Performance improvements#

Bug fixes#

Categorical#

  • Bug in setting dtype-incompatible values into a Categorical (or Series or DataFrame backed by Categorical) raising ValueError instead of TypeError (GH41919)

  • Bug in Categorical.searchsorted() when passing a dtype-incompatible value raising KeyError instead of TypeError (GH41919)

  • Bug in Categorical.astype() casting datetimes and Timestamp to int for dtype object (GH44930)

  • Bug in Series.where() with CategoricalDtype when passing a dtype-incompatible value raising ValueError instead of TypeError (GH41919)

  • Bug in Categorical.fillna() when passing a dtype-incompatible value raising ValueError instead of TypeError (GH41919)

  • Bug in Categorical.fillna() with a tuple-like category raising ValueError instead of TypeError when filling with a non-category tuple (GH41919)

Datetimelike#

  • Bug in DataFrame constructor unnecessarily copying non-datetimelike 2D object arrays (GH39272)

  • Bug in to_datetime() with format and pandas.NA was raising ValueError (GH42957)

  • to_datetime() would silently swap MM/DD/YYYY and DD/MM/YYYY formats if the given dayfirst option could not be respected - now, a warning is raised in the case of delimited date strings (e.g. 31-12-2012) (GH12585)

  • Bug in date_range() and bdate_range() do not return right bound when start = end and set is closed on one side (GH43394)

  • Bug in inplace addition and subtraction of DatetimeIndex or TimedeltaIndex with DatetimeArray or TimedeltaArray (GH43904)

  • Bug in calling np.isnan, np.isfinite, or np.isinf on a timezone-aware DatetimeIndex incorrectly raising TypeError (GH43917)

  • Bug in constructing a Series from datetime-like strings with mixed timezones incorrectly partially-inferring datetime values (GH40111)

  • Bug in addition of a Tick object and a np.timedelta64 object incorrectly raising instead of returning Timedelta (GH44474)

  • np.maximum.reduce and np.minimum.reduce now correctly return Timestamp and Timedelta objects when operating on Series, DataFrame, or Index with datetime64[ns] or timedelta64[ns] dtype (GH43923)

  • Bug in adding a np.timedelta64 object to a BusinessDay or CustomBusinessDay object incorrectly raising (GH44532)

  • Bug in Index.insert() for inserting np.datetime64, np.timedelta64 or tuple into Index with dtype='object' with negative loc adding None and replacing existing value (GH44509)

  • Bug in Timestamp.to_pydatetime() failing to retain the fold attribute (GH45087)

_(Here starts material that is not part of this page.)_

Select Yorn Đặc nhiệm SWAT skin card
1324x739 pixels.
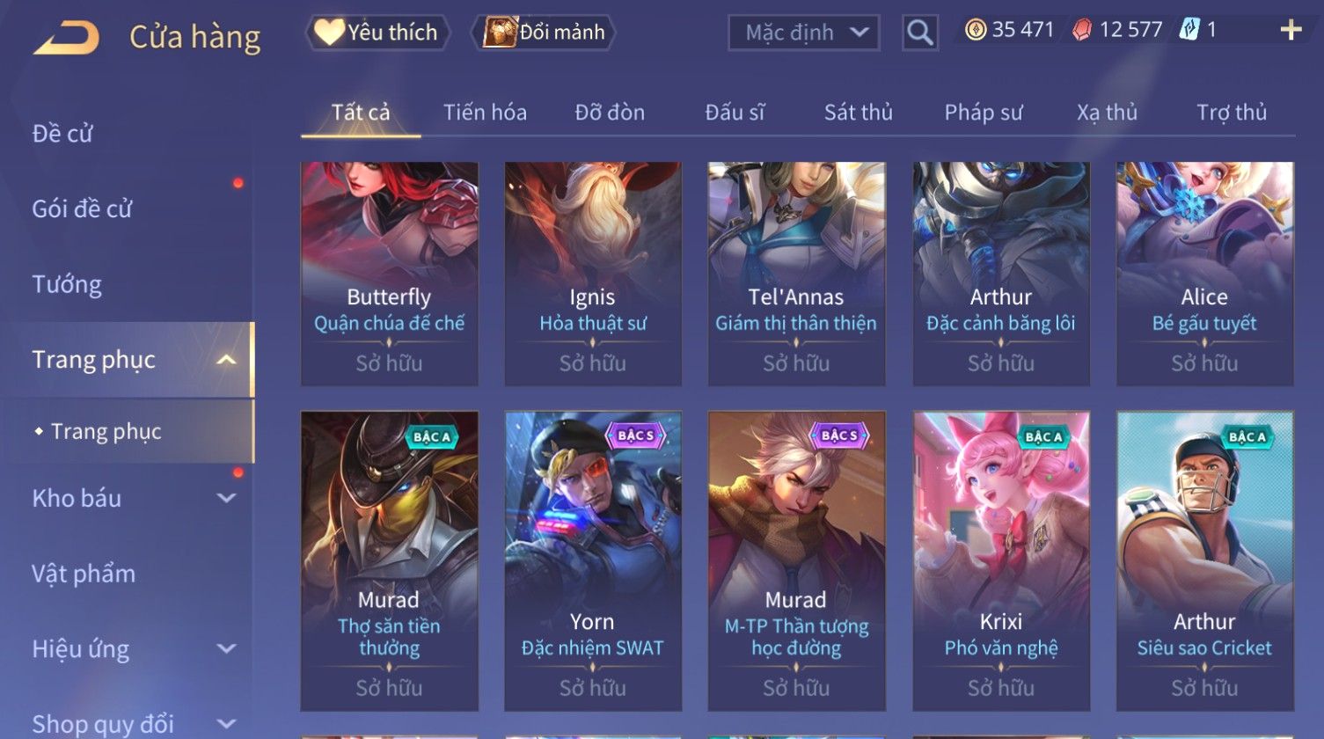[x=593, y=561]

  • Bug in Series.mode() with DatetimeTZDtype incorrectly returning timezone-naive and PeriodDtype incorrectly raising (GH41927)

  • Fixed regression in reindex() raising an error when using an incompatible fill value with a datetime-like dtype (or not raising a deprecation warning for using a datetime.date as fill value) (GH42921)

  • Bug in DateOffset addition with Timestamp where offset.nanoseconds would not be included in the result (GH43968, GH36589)

  • Bug in Timestamp.fromtimestamp() not supporting the tz argument (GH45083)

  • Bug in DataFrame construction from dict of Series with mismatched index dtypes sometimes raising depending on the ordering of the passed dict (GH44091)

  • Bug in Timestamp hashing during some DST transitions caused a segmentation fault (GH33931 and GH40817)

Timedelta#

  • Bug in division of all-NaT TimeDeltaIndex, Series or DataFrame column with object-dtype array like of numbers failing to infer the result as timedelta64-dtype (GH39750)

  • Bug in floor division of timedelta64[ns] data with a scalar returning garbage values (GH44466)

  • Bug in Timedelta now properly taking into account any nanoseconds contribution of any kwarg (GH43764, GH45227)

Time Zones#

Numeric#

  • Bug in floor-dividing a list or tuple of integers by a Series incorrectly raising (GH44674)

  • Bug in DataFrame.rank() raising ValueError with object columns and method="first" (GH41931)

  • Bug in DataFrame.rank() treating missing values and extreme values as equal (for example np.nan and np.inf), causing incorrect results when na_option="bottom" or na_option="top used (GH41931)

  • Bug in numexpr engine still being used when the option compute.use_numexpr is set to False (GH32556)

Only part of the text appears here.